Bareng Ontlametse T, Choga Wonderful T, Maphorisa Segomotso T, Seselamarumo Sekgabo, Seatla Kaelo K, Mokgethi Patrick T, Maruapula Dorcas, Mogwele Mompati L, Ditshwanelo Doreen, Moraka Natasha O, Gobe Irene, Motswaledi Modisa S, Makhema Joseph M, Musonda Rosemary, Shapiro Roger, Essex Max, Novitsky Vlad, Moyo Sikhulile, Gaseitsiwe Simani
Botswana Harvard AIDS Institute Partnership, Gaborone, Botswana.
School of Allied Health Professions, Faculty of Health Sciences, University of Botswana, Gaborone, Botswana.
Infect Drug Resist. 2022 Dec 22;15:7565-7576. doi: 10.2147/IDR.S388816. eCollection 2022.

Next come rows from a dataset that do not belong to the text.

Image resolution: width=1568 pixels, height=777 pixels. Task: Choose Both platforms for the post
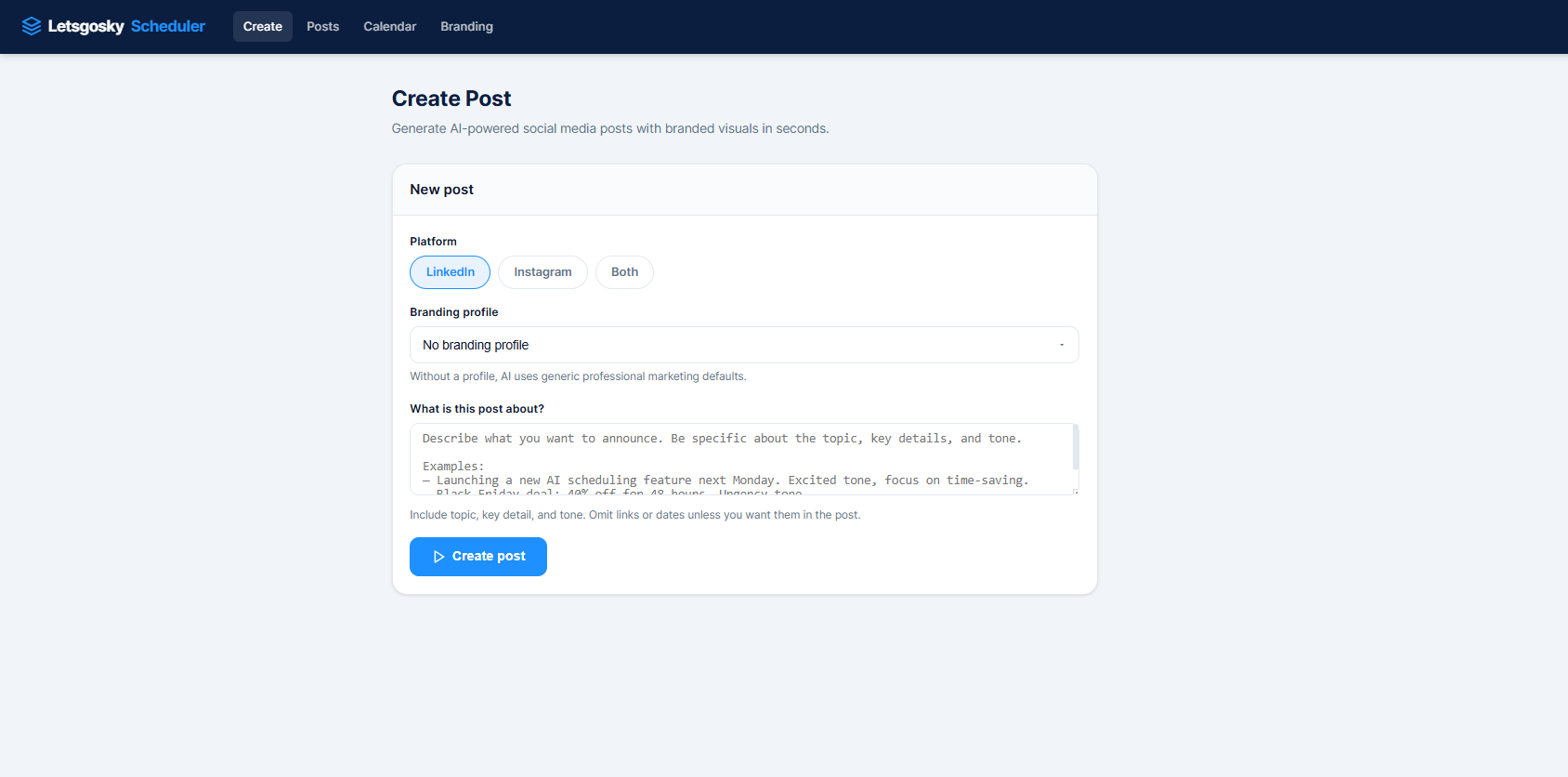[x=623, y=271]
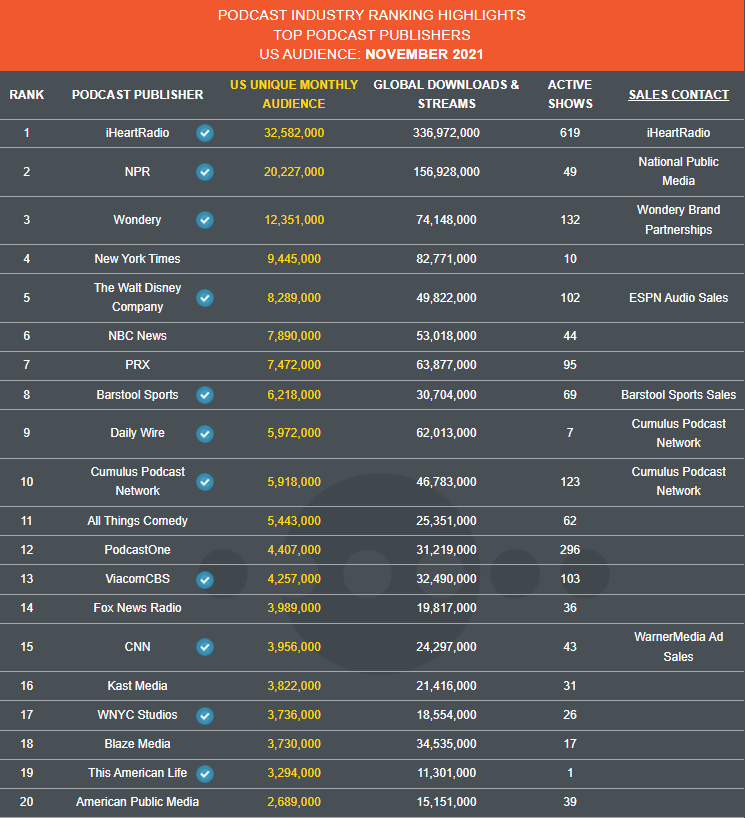The image size is (745, 818).
Task: Click the verified badge for Cumulus Podcast Network publisher
Action: point(205,482)
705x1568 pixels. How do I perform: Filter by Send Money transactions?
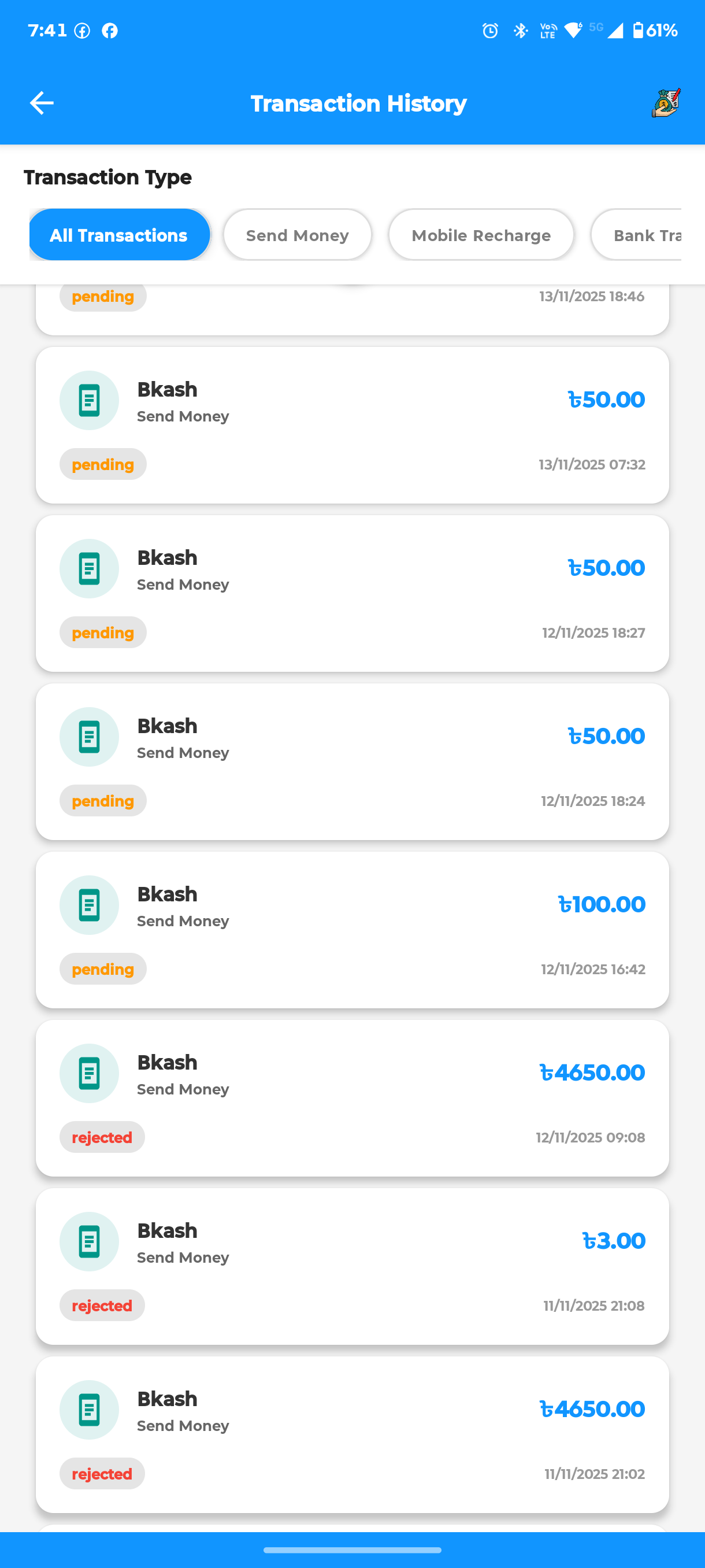click(x=297, y=235)
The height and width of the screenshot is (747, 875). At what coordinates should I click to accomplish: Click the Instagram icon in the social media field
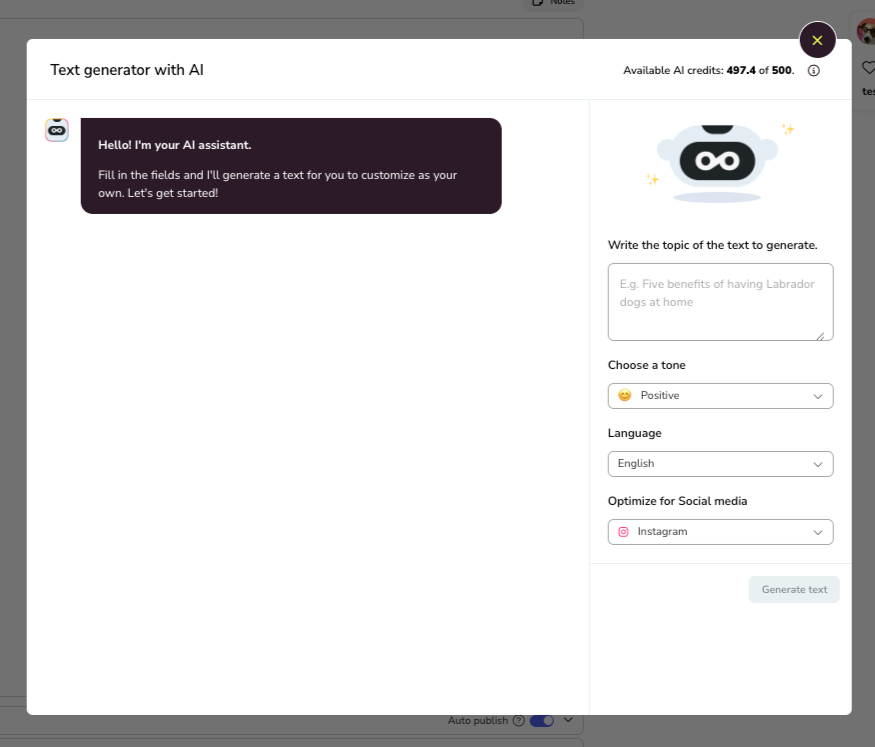click(x=624, y=531)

Monitoring HIV-1 drug resistance mutations (DRM) in treated patients on combination antiretroviral therapy (cART) with a detectable HIV-1 viral load (VL) is important for the selection of appropriate cART. Currently, there is limited data on HIV DRM at low-level viremia (LLV) (VL 401-999 copies/mL) due to the use of a threshold of VL ≥1000 copies/mL for HIV DRM testing. We here assess the performance of an in-house HIV drug resistance genotyping assay using plasma for the detection of DRM at LLV.
We used a total of 96 HIV plasma samples from the population-based Botswana Combination Prevention Project (BCPP). The samples were stratified by VL groups: 50 samples had LLV, defined as 401-999 copies/mL, and 46 had ≥1000 copies/mL. HIV pol (PR and RT) region was amplified and sequenced using an in-house genotyping assay with BigDye sequencing chemistry. Known HIV DRMs were identified using the Stanford HIV Drug Resistance Database. Genotyping success rate between the two groups was estimated and compared using the comparison of proportions test.
The overall genotyping success rate was 79% (76/96). For VL groups, the genotyping success was 72% (36/50) at LLV and 87% (40/46) at VL ≥1000 copies/mL. Among generated sequences, the overall prevalence of individuals with at least 1 major or intermediate-associated DRM was 24% (18/76). The proportions of NNRTI-, NRTI- and PI-associated resistance mutations were 28%, 24%, and 0%, respectively. The most predominant mutations detected were K103N (18%) and M184V (12%) in NNRTI- and NRTI-associated mutations, respectively. The prevalence of DRM was 17% (6/36) at LLV and 30% (12/40) at VL ≥1000 copies/mL.
The in-house HIV genotyping assay successfully genotyped 72% of LLV samples and was able to detect 17% of DRM amongst them. Our results highlight the possibility and clinical significance of genotyping HIV among individuals with LLV.
监测接受联合抗逆转录病毒疗法(cART)且可检测到HIV-1病毒载量(VL)的患者中的HIV-1耐药性突变(DRM),对于选择合适的cART至关重要。目前,由于HIV DRM检测使用的VL阈值为≥1000拷贝/毫升,关于低水平病毒血症(LLV,VL为401 - 999拷贝/毫升)时HIV DRM的数据有限。我们在此评估一种使用血浆检测LLV时DRM的内部HIV耐药基因分型检测方法的性能。
我们总共使用了来自基于人群的博茨瓦纳联合预防项目(BCPP)的96份HIV血浆样本。样本按VL组分层:50份样本为LLV,定义为401 - 999拷贝/毫升,46份样本的VL≥1000拷贝/毫升。使用带有BigDye测序化学的内部基因分型检测方法对HIV pol(蛋白酶和逆转录酶)区域进行扩增和测序。使用斯坦福HIV耐药数据库鉴定已知的HIV DRM。使用比例比较检验估计并比较两组之间的基因分型成功率。
总体基因分型成功率为79%(76/96)。对于VL组,LLV时基因分型成功率为72%(36/50),VL≥1000拷贝/毫升时为87%(40/46)。在生成的序列中,至少有1个主要或中度相关DRM的个体总体患病率为24%(18/76)。与非核苷类逆转录酶抑制剂(NNRTI)、核苷类逆转录酶抑制剂(NRTI)和蛋白酶抑制剂(PI)相关的耐药性突变比例分别为28%、24%和0%。检测到的最主要突变分别是NNRTI相关突变中的K103N(18%)和NRTI相关突变中的M184V(12%)。LLV时DRM患病率为17%(6/36),VL≥1000拷贝/毫升时为30%(12/40)。
内部HIV基因分型检测方法成功地对72%的LLV样本进行了基因分型,并能够在其中检测到17%的DRM。我们的结果突出了对LLV个体进行HIV基因分型的可能性和临床意义。